> [Completa lo siguiente]:
- 1) En el relato del gran Señor, ¿qué llevaba el joven en sus maletas?
- 2) Sigue escribiendo el relato del gran Señor a partir de su última frase.

> [Bloque de texto]:

__________________________________________________

SOY TU SEÑOR

Vivía un gran Señor rodeado de gran misterio, en su gran palacio, al borde del gran desierto. Llegó un joven de noble porte, elegantemente trajeado, con sus maletas repletas de valiosos regalos para el gran Señor. Llamó a la puerta del misterioso palacio, todo ilusionado, y esperó... Una misteriosa voz preguntó: “¿Quien es?”

“Soy yo, tu amigo Fulano de Tal, que busco el honor de ser admitido en tu casa”, respondió el joven. “No estás preparado todavía. Sigue caminando, y sabrás cuando lo estás”, añadió la voz misteriosa.

Y el joven entró en el desierto y siguió caminando día y noche, semanas, meses y años. Después de mucho peregrinar, no sin tropiezos y aventuras, por fin, se encontró de nuevo ante la puerta del misterioso palacio.

__________________________________________________

> [Información dada]:

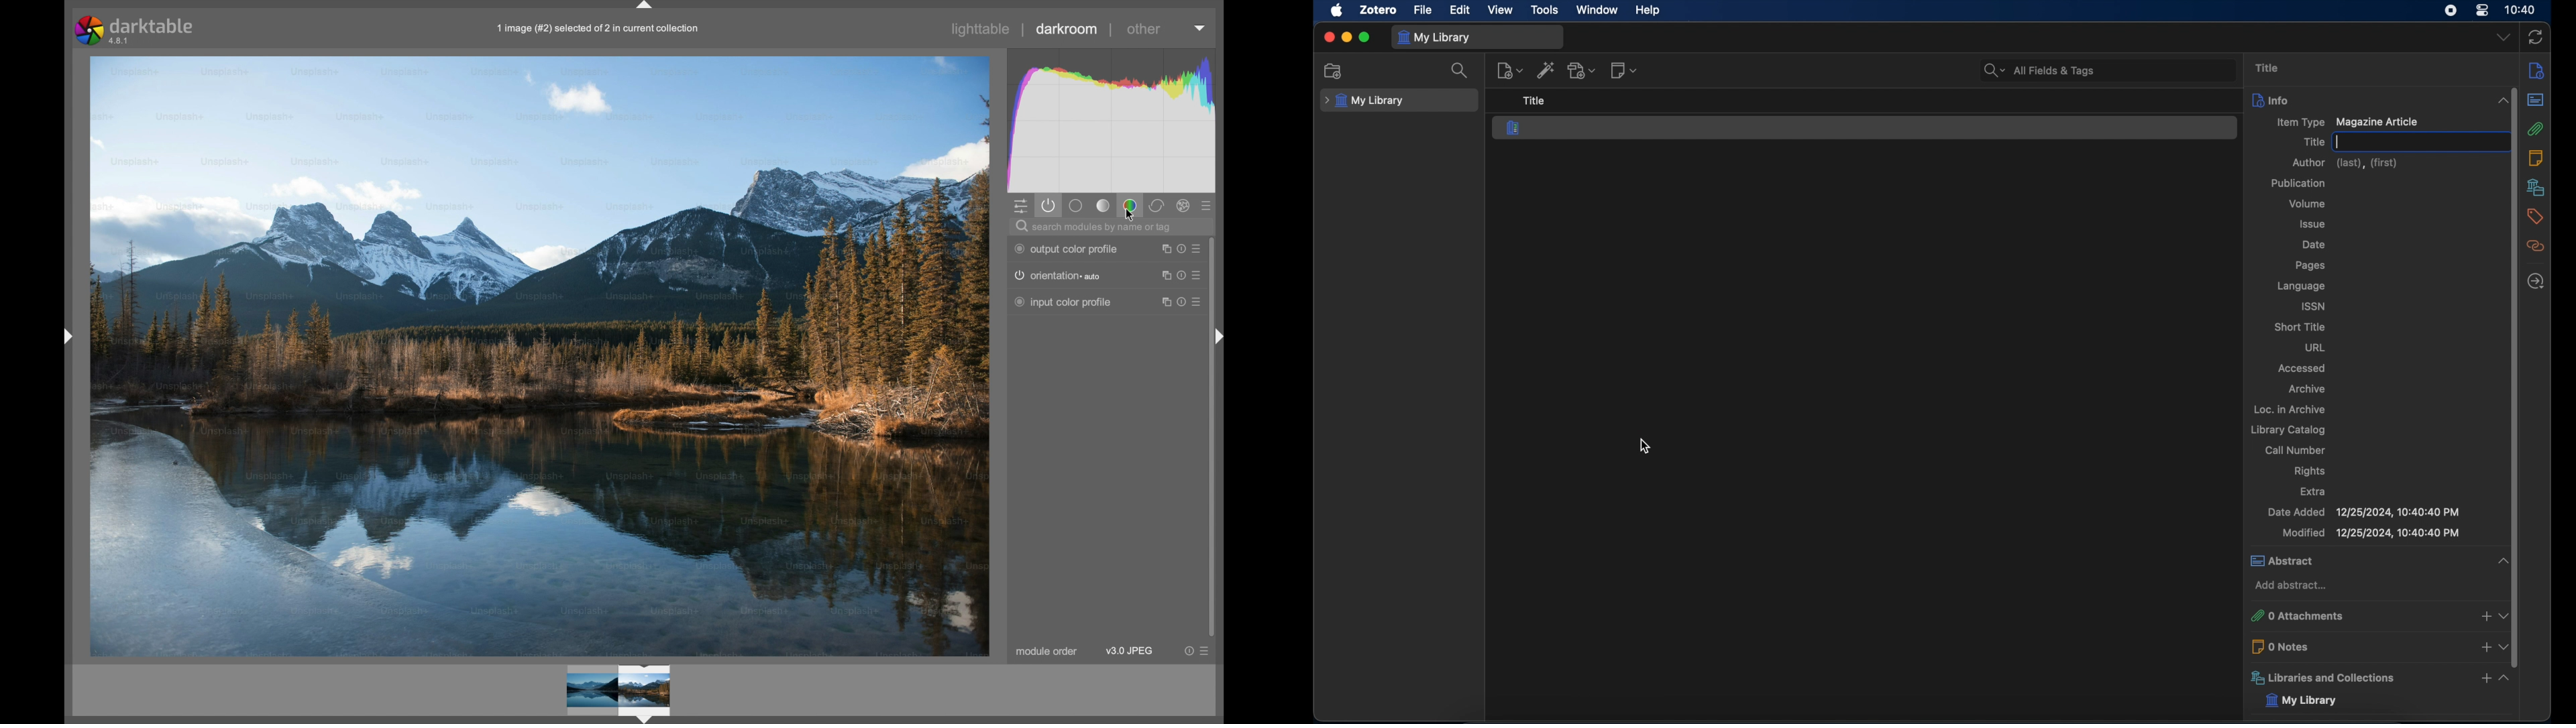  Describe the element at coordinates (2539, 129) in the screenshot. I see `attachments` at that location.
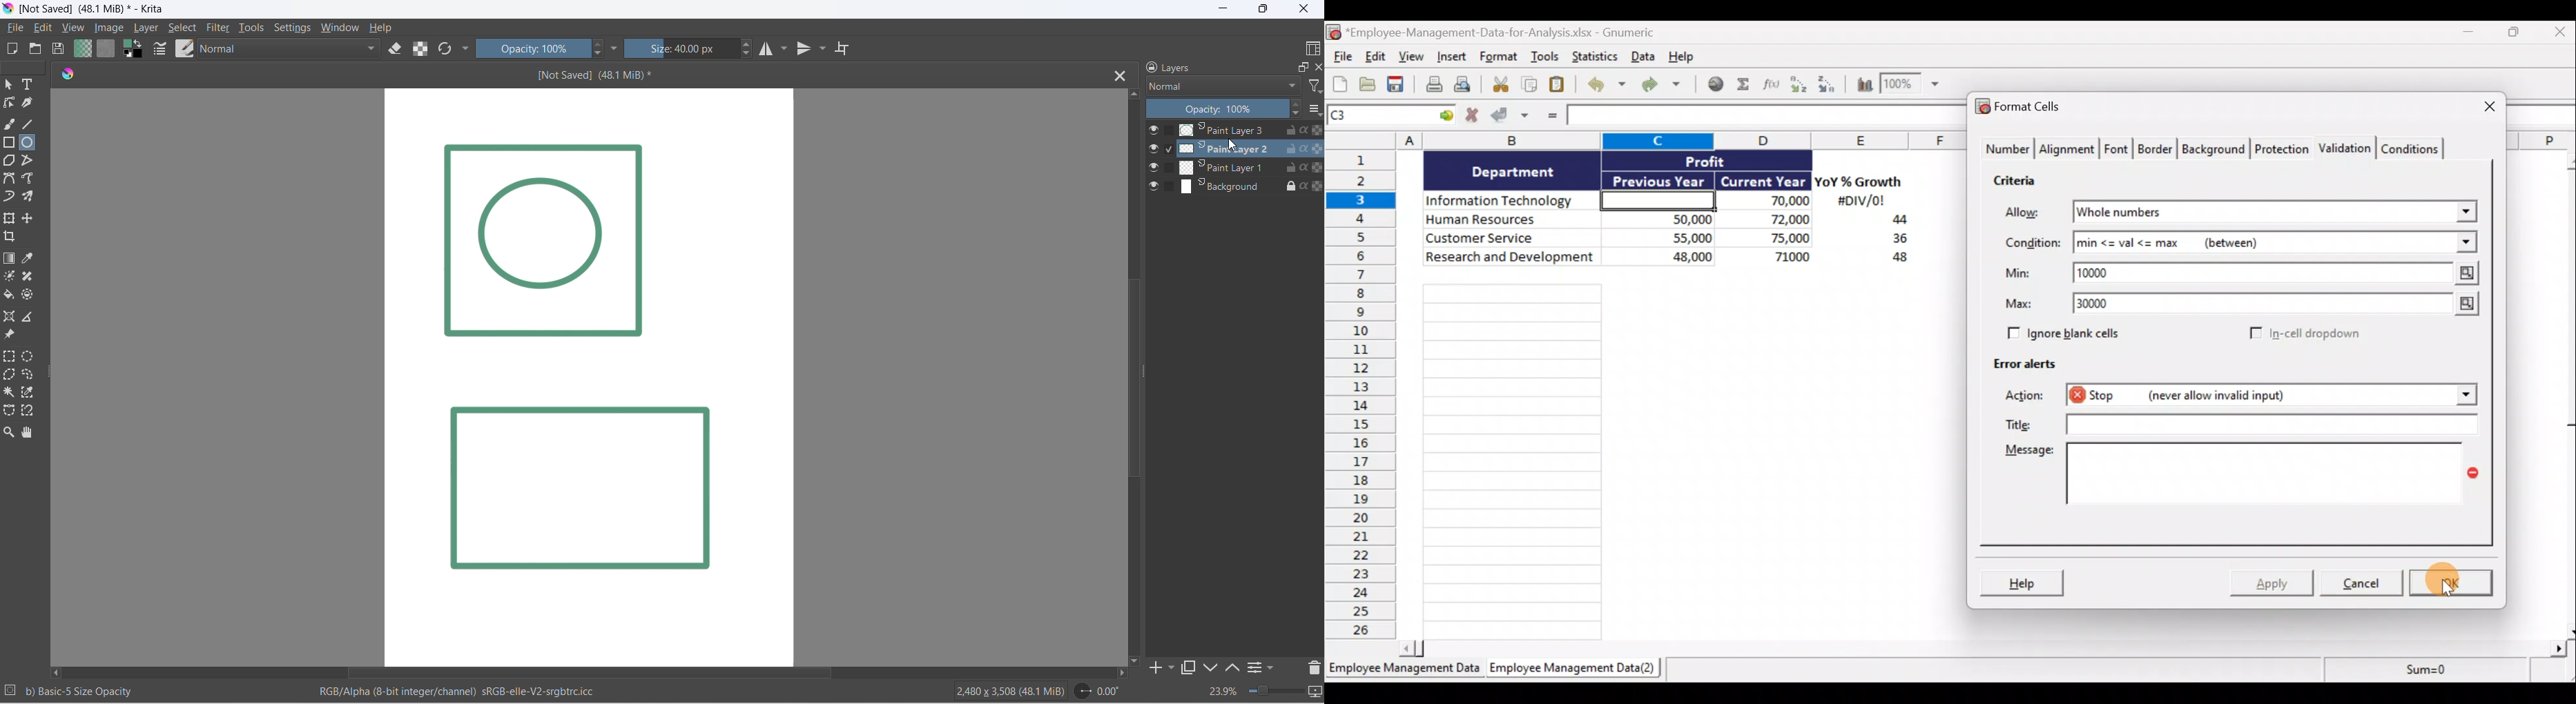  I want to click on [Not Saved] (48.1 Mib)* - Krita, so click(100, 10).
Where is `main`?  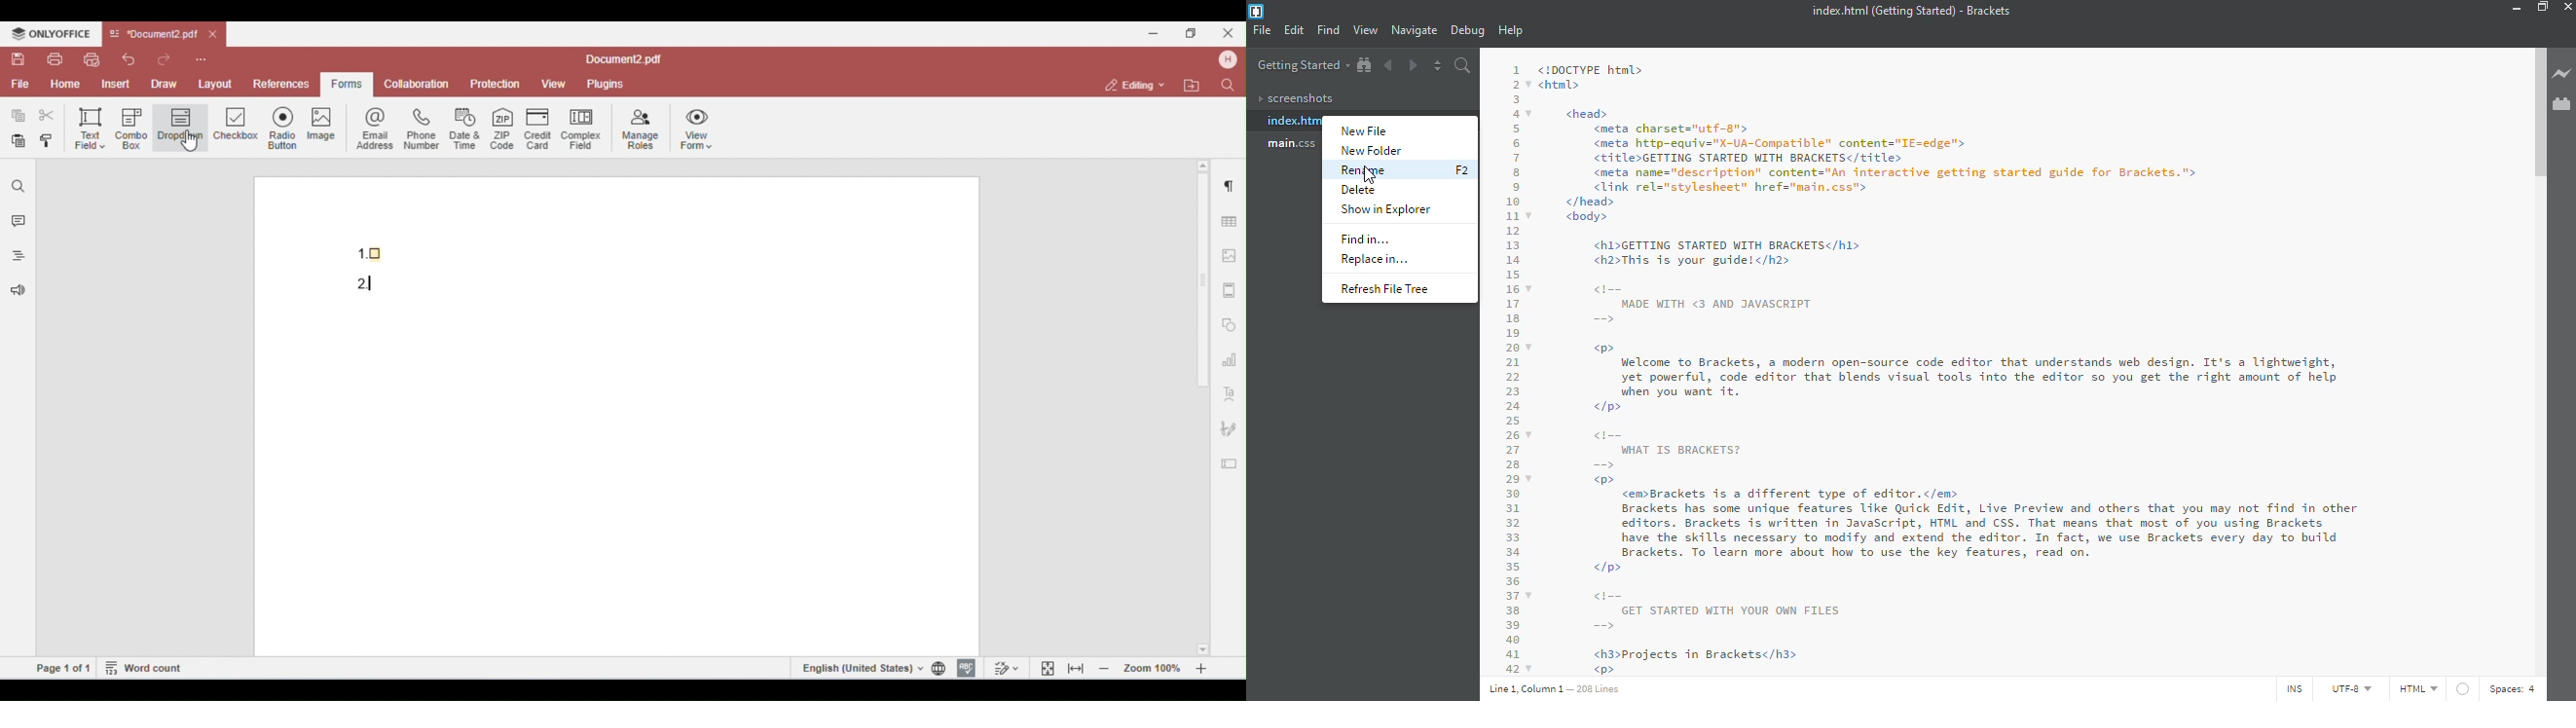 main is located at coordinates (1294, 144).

__________________________________________________

> [Respuestas por tarea]:
- 1) Valiosos regalos para el gran Señor.

- 2)
Pero esta vez se encontraba con las manos vacías, los pies descalzos, su desnudez mal cubierta con unos andrajos. A pesar de verse tan impresentable, una fuerza interior le impulsó a llamar. La misma voz misteriosa preguntó: “¿Quien es?”

Y el ya no tan joven peregrino espontáneamente contestó: “¡Soy tú!”. Y la puerta se abrió para el deseado encuentro.

Nadie desea tanto identificarse con nosotros, ser uno con nosotros, como el mismo Cristo Jesús, porque sabe que ese es el plan del Padre. Esa es su plegaria más ardiente: “Que todos sean uno como tú, Padre en mí y yo en ti, que también ellos sean uno en nosotros” (Jn 17,21). Hagamos nuestra su plegaria, y aceptemos gustosos peregrinar por cuantos desiertos y noches sean necesarias para despojarnos de nuestro ego.

“Yo soy la vid, vosotros sarmientos. Permaneced en mí, como yo en vosotros” (Jn 15,4s.7). Permaneced en mí significa despertad vuestra fe y tomad conciencia de que estáis en mí, de que sois inseparables de mí, como los sarmientos de la vid.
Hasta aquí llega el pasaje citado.